=== Action item ===
Extract the full listing below without altering a single character.

=== Exercise material ===
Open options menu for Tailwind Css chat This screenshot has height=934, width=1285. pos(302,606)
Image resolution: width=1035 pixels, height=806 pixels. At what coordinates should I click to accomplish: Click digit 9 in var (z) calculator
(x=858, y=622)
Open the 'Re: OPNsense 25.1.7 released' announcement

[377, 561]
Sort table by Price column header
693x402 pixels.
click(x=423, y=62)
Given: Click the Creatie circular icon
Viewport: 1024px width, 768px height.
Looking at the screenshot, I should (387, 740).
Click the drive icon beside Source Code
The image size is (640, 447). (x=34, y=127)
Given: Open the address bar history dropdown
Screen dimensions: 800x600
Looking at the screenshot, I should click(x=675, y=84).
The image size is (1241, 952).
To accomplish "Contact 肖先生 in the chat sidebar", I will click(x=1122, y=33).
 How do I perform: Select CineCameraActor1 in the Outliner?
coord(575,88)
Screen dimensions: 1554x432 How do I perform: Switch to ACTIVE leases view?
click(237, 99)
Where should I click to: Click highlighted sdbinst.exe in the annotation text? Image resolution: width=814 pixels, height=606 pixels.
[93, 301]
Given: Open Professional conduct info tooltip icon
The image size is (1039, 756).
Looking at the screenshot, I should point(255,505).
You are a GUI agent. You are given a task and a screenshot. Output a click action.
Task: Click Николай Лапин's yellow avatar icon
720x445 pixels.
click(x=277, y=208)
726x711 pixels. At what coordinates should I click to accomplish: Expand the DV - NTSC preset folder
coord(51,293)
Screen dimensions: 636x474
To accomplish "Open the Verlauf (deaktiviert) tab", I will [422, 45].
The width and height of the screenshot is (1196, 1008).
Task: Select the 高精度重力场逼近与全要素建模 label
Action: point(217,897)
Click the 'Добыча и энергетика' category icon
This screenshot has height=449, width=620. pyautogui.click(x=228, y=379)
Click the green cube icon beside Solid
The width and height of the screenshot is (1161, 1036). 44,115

=== Output of the task ===
Open options menu for Tailwind Css chat This screenshot has height=934, width=1285. pos(302,606)
Image resolution: width=1035 pixels, height=806 pixels. At what coordinates should I click to accomplish: Click digit 9 in var (z) calculator
(x=858, y=622)
Open the 'Re: OPNsense 25.1.7 released' announcement

[377, 561]
Sort table by Price column header
693x402 pixels.
click(x=423, y=62)
Given: Click the Creatie circular icon
Viewport: 1024px width, 768px height.
Looking at the screenshot, I should (387, 740).
Click the drive icon beside Source Code
The image size is (640, 447). (x=34, y=127)
Given: Open the address bar history dropdown
Screen dimensions: 800x600
Looking at the screenshot, I should click(x=675, y=84).
The image size is (1241, 952).
To accomplish "Contact 肖先生 in the chat sidebar", I will click(x=1122, y=33).
 How do I perform: Select CineCameraActor1 in the Outliner?
coord(575,88)
Screen dimensions: 1554x432 How do I perform: Switch to ACTIVE leases view?
click(237, 99)
Where should I click to: Click highlighted sdbinst.exe in the annotation text? Image resolution: width=814 pixels, height=606 pixels.
[93, 301]
Given: Open Professional conduct info tooltip icon
The image size is (1039, 756).
Looking at the screenshot, I should point(255,505).
You are a GUI agent. You are given a task and a screenshot. Output a click action.
Task: Click Николай Лапин's yellow avatar icon
720x445 pixels.
click(x=277, y=208)
726x711 pixels. At what coordinates should I click to accomplish: Expand the DV - NTSC preset folder
coord(51,293)
Screen dimensions: 636x474
To accomplish "Open the Verlauf (deaktiviert) tab", I will [422, 45].
The width and height of the screenshot is (1196, 1008).
Task: Select the 高精度重力场逼近与全要素建模 label
Action: point(217,897)
Click the 'Добыча и энергетика' category icon
This screenshot has height=449, width=620. pyautogui.click(x=228, y=379)
Click the green cube icon beside Solid
The width and height of the screenshot is (1161, 1036). 44,115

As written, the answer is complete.